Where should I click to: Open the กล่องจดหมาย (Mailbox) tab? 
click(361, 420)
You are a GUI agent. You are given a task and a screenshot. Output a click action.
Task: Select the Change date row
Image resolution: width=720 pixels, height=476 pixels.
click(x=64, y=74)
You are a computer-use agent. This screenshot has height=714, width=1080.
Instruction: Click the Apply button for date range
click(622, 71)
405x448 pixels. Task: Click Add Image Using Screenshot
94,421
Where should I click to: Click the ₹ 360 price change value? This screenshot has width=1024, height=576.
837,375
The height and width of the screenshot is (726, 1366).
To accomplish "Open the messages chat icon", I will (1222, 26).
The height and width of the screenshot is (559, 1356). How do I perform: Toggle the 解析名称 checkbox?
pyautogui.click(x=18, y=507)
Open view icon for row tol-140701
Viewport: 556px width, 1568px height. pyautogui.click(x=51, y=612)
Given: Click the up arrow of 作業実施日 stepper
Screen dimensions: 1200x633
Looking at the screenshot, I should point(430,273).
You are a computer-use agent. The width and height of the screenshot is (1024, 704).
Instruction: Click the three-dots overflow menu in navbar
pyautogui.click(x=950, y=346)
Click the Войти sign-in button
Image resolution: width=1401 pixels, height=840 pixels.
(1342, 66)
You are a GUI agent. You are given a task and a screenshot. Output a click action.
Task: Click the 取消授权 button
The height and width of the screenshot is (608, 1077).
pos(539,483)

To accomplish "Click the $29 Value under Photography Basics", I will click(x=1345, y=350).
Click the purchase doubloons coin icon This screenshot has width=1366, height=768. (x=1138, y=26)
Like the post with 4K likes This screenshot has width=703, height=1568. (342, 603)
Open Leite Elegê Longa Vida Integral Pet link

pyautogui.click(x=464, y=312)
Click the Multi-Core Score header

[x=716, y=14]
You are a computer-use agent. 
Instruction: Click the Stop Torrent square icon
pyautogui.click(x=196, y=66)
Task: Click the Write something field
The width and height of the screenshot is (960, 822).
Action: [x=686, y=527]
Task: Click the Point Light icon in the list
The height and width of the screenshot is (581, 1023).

■ **Task directions**
Which lines run from the one holding "The height and width of the screenshot is (726, 1366)." through the one holding "You are a computer-use agent. The" in the records above? Repeat them exactly, both included, and nothing more.

■ **Response**
The height and width of the screenshot is (726, 1366).
To accomplish "Open the messages chat icon", I will (1222, 26).
The height and width of the screenshot is (559, 1356). How do I perform: Toggle the 解析名称 checkbox?
pyautogui.click(x=18, y=507)
Open view icon for row tol-140701
Viewport: 556px width, 1568px height. pyautogui.click(x=51, y=612)
Given: Click the up arrow of 作業実施日 stepper
Screen dimensions: 1200x633
Looking at the screenshot, I should point(430,273).
You are a computer-use agent. The width and height of the screenshot is (1024, 704).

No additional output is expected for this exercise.